## What you are asked to do
Set the records down again exactly, apart from any pictures in them.

BEGIN Study material

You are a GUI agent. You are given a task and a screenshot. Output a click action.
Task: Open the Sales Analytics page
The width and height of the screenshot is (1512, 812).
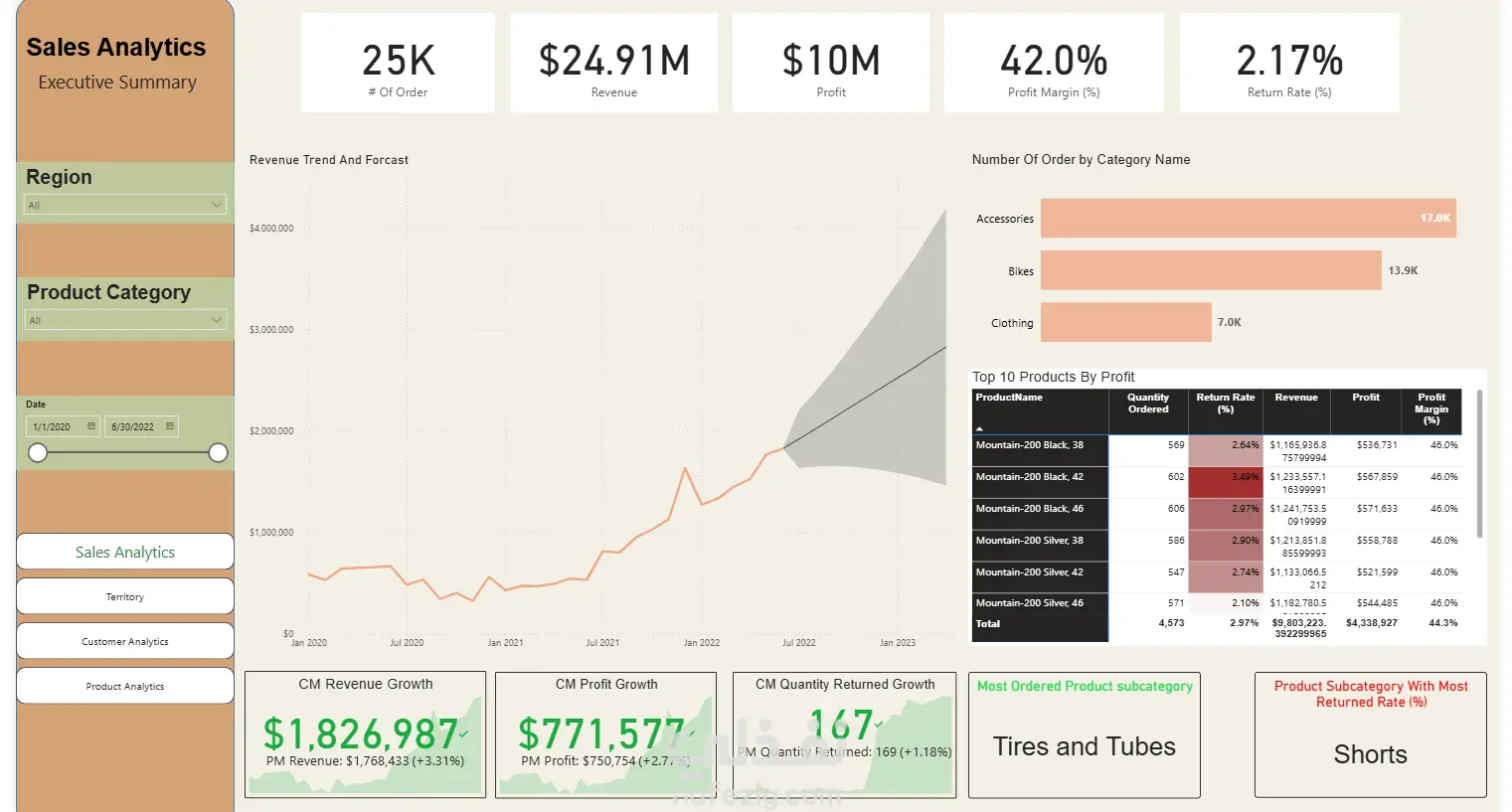(125, 552)
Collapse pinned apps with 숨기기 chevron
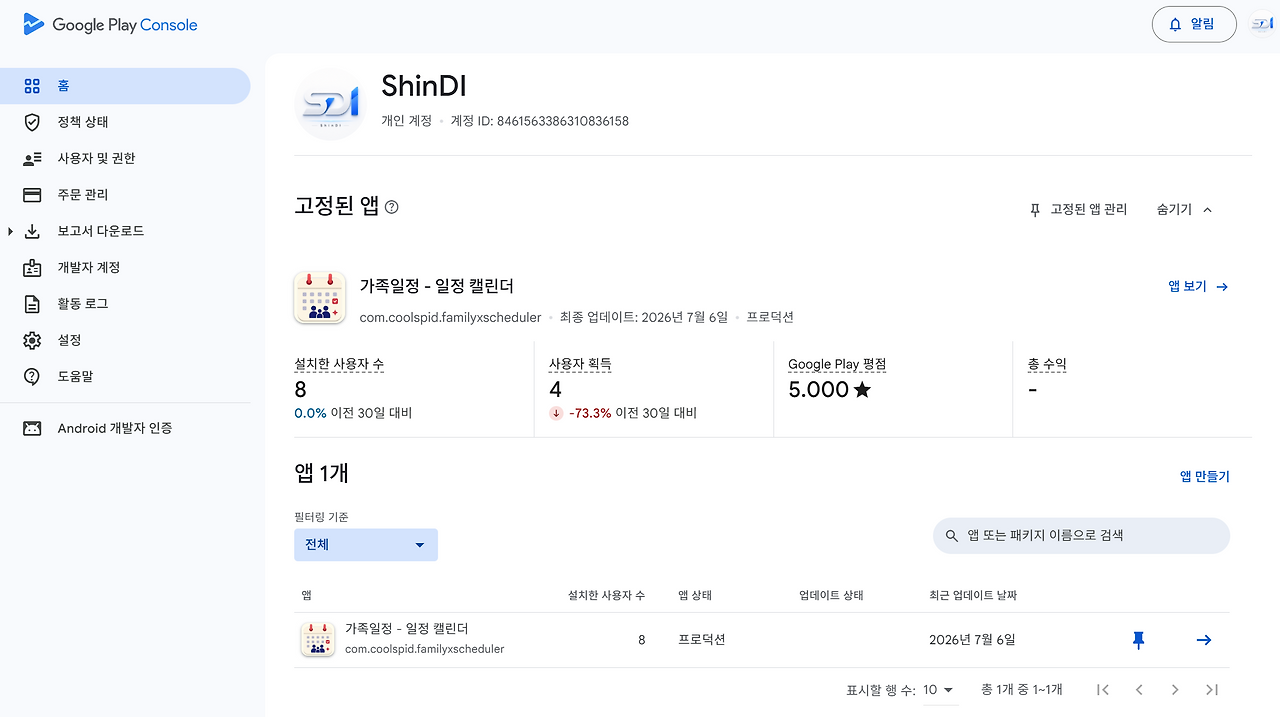Viewport: 1280px width, 717px height. (x=1185, y=210)
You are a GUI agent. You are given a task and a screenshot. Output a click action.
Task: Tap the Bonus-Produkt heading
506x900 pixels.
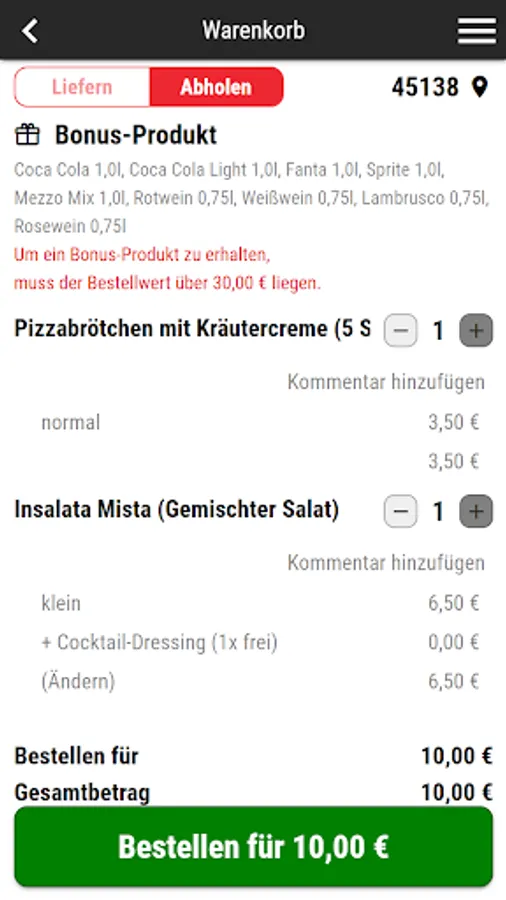pyautogui.click(x=136, y=135)
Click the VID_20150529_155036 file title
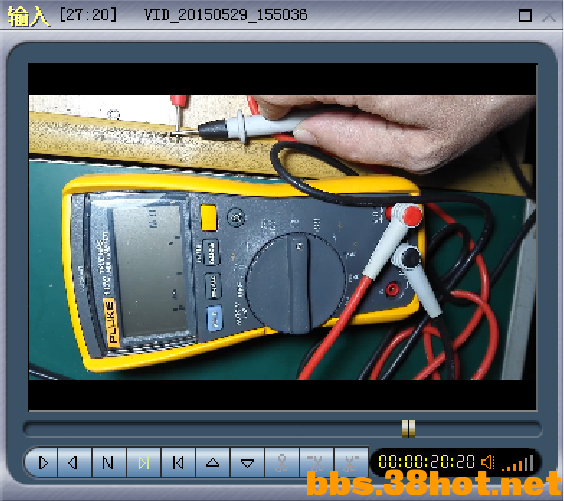 (x=226, y=15)
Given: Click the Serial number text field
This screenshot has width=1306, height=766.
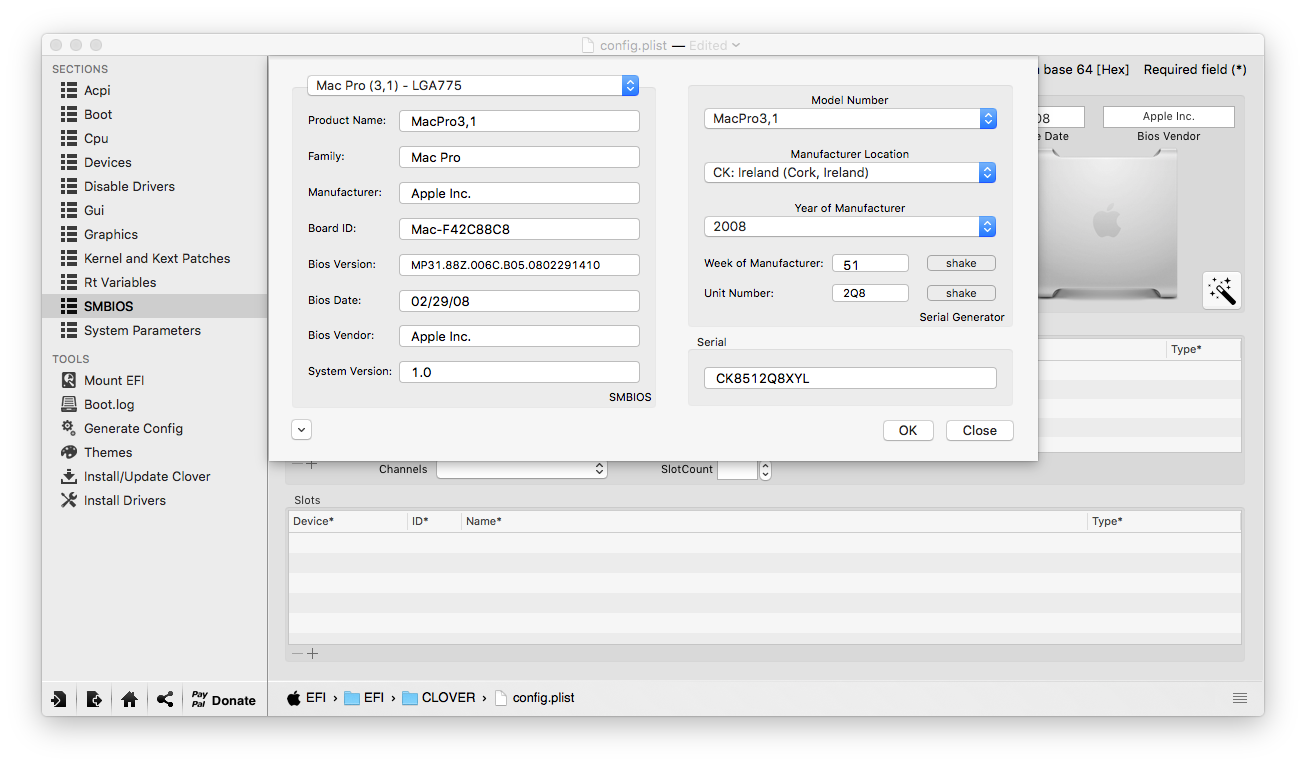Looking at the screenshot, I should click(x=850, y=378).
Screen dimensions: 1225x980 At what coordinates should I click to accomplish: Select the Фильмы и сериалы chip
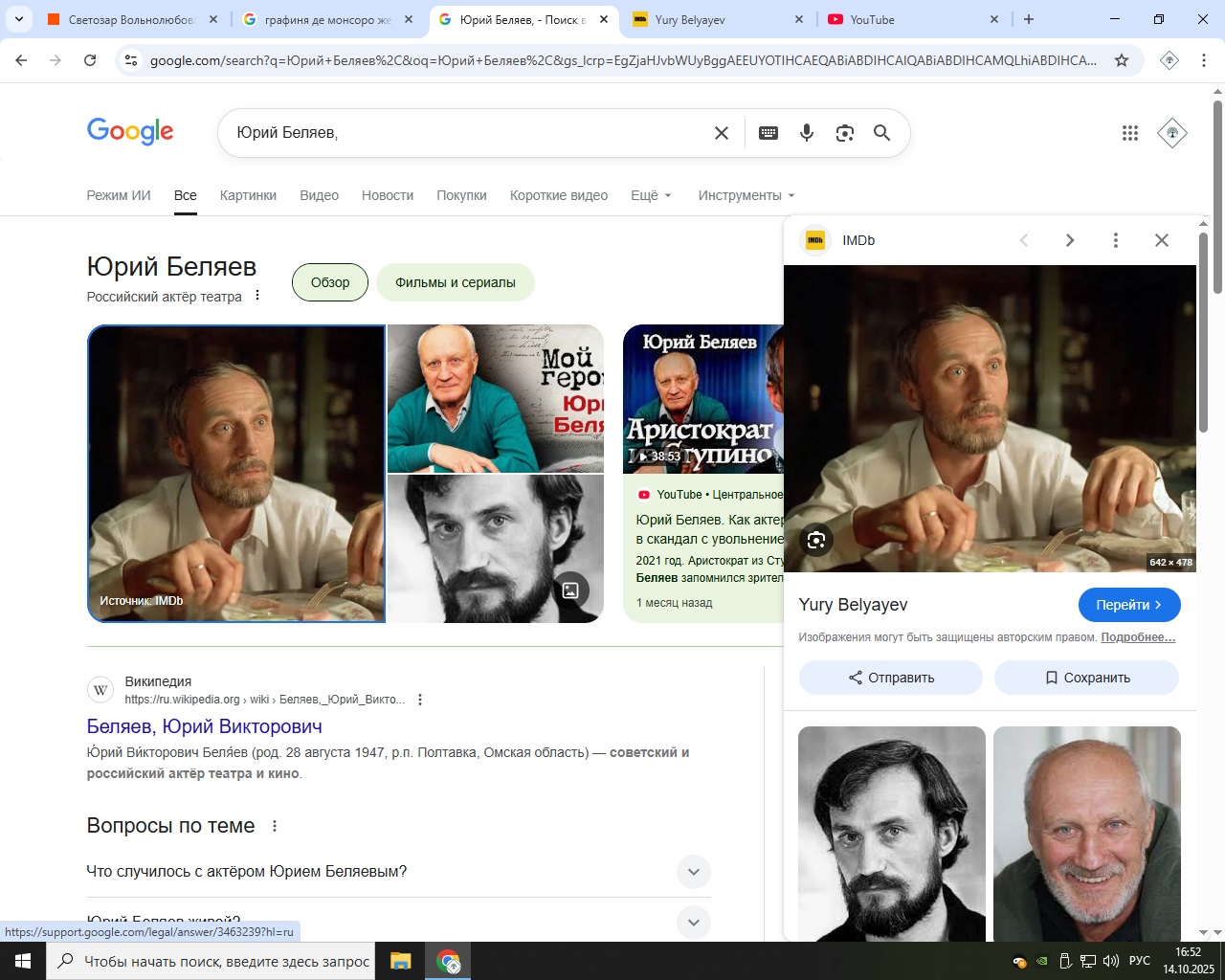(455, 282)
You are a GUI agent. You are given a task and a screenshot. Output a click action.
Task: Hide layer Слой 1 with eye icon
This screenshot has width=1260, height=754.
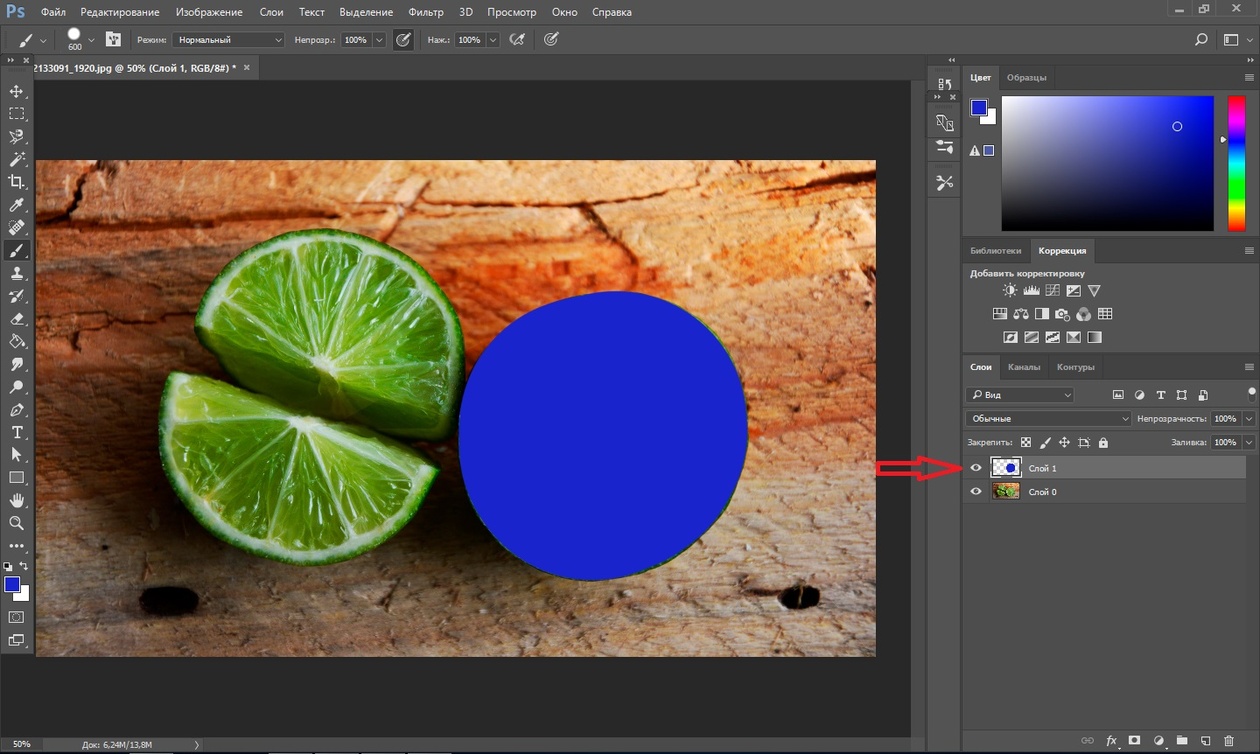tap(976, 468)
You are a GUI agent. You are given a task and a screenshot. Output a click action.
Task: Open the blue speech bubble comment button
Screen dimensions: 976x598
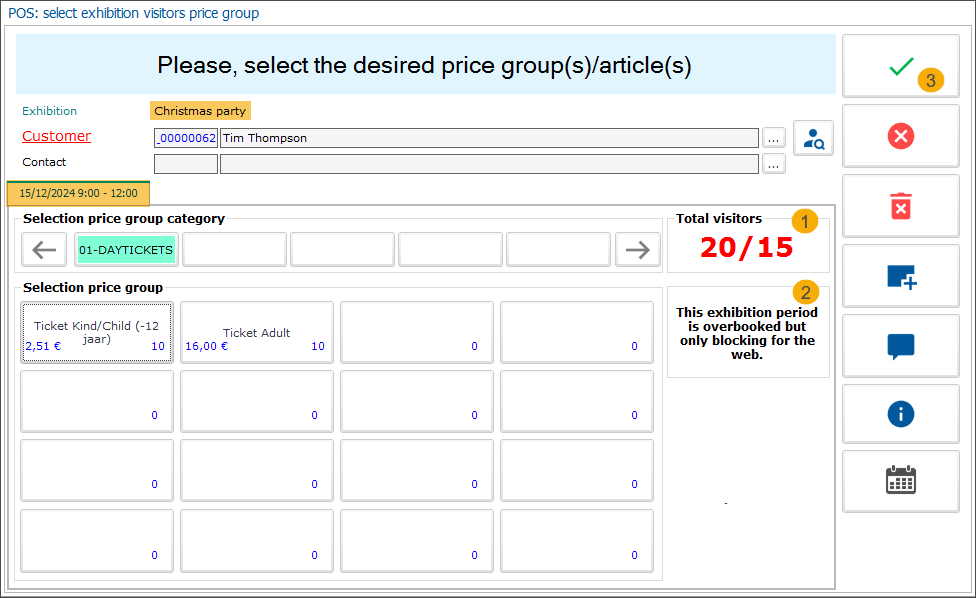[901, 346]
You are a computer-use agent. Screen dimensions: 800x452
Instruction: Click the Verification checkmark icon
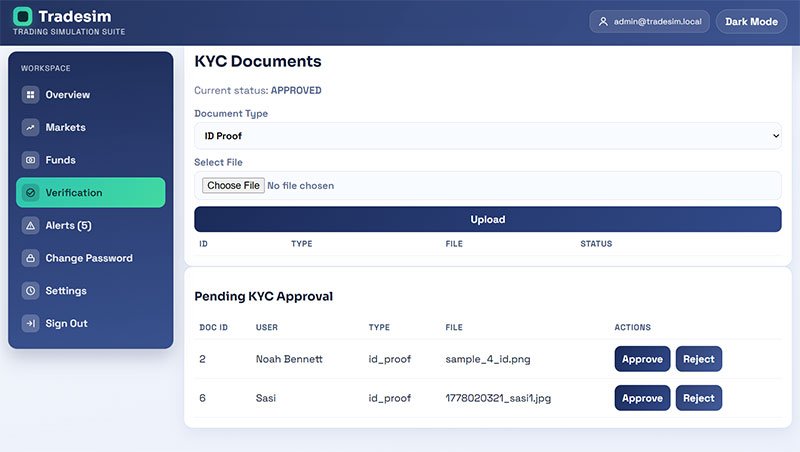(31, 193)
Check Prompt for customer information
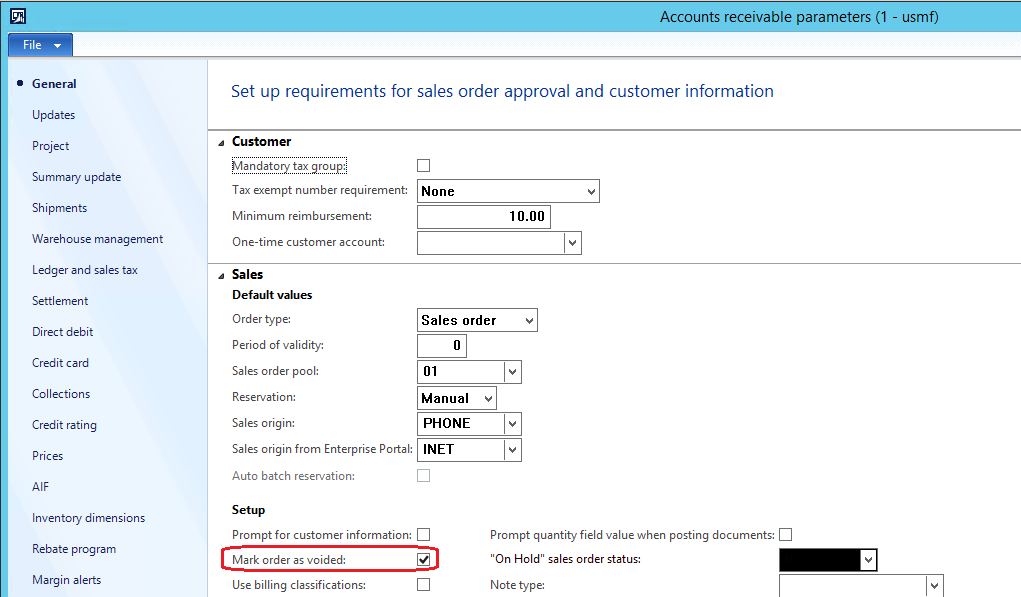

END Study material

## Task answer
You are a GUI agent. You are given a task and a screenshot. Output a click action.
Task: Open the Sales Analytics page
The width and height of the screenshot is (1512, 812).
(125, 552)
Collapse pinned apps with 숨기기 chevron
Viewport: 1280px width, 717px height. (x=1185, y=210)
You are a GUI agent. You are given a task and a screenshot. Output a click action.
Task: Tap the Bonus-Produkt heading
506x900 pixels.
pyautogui.click(x=136, y=135)
Click the VID_20150529_155036 file title
 (x=226, y=15)
Given: Click the Serial number text field
This screenshot has width=1306, height=766.
Looking at the screenshot, I should click(x=850, y=378).
Screen dimensions: 1225x980 At what coordinates should I click to accomplish: Select the Фильмы и сериалы chip
(455, 282)
You are a GUI agent. You are given a task and a screenshot. Output a click action.
Task: Hide layer Слой 1 with eye icon
This screenshot has width=1260, height=754.
tap(976, 468)
You are a GUI agent. You are given a task and a screenshot. Output a click action.
Task: Open the blue speech bubble comment button
Screen dimensions: 976x598
[901, 346]
You are a computer-use agent. Screen dimensions: 800x452
Instruction: Click the Verification checkmark icon
(31, 193)
Check Prompt for customer information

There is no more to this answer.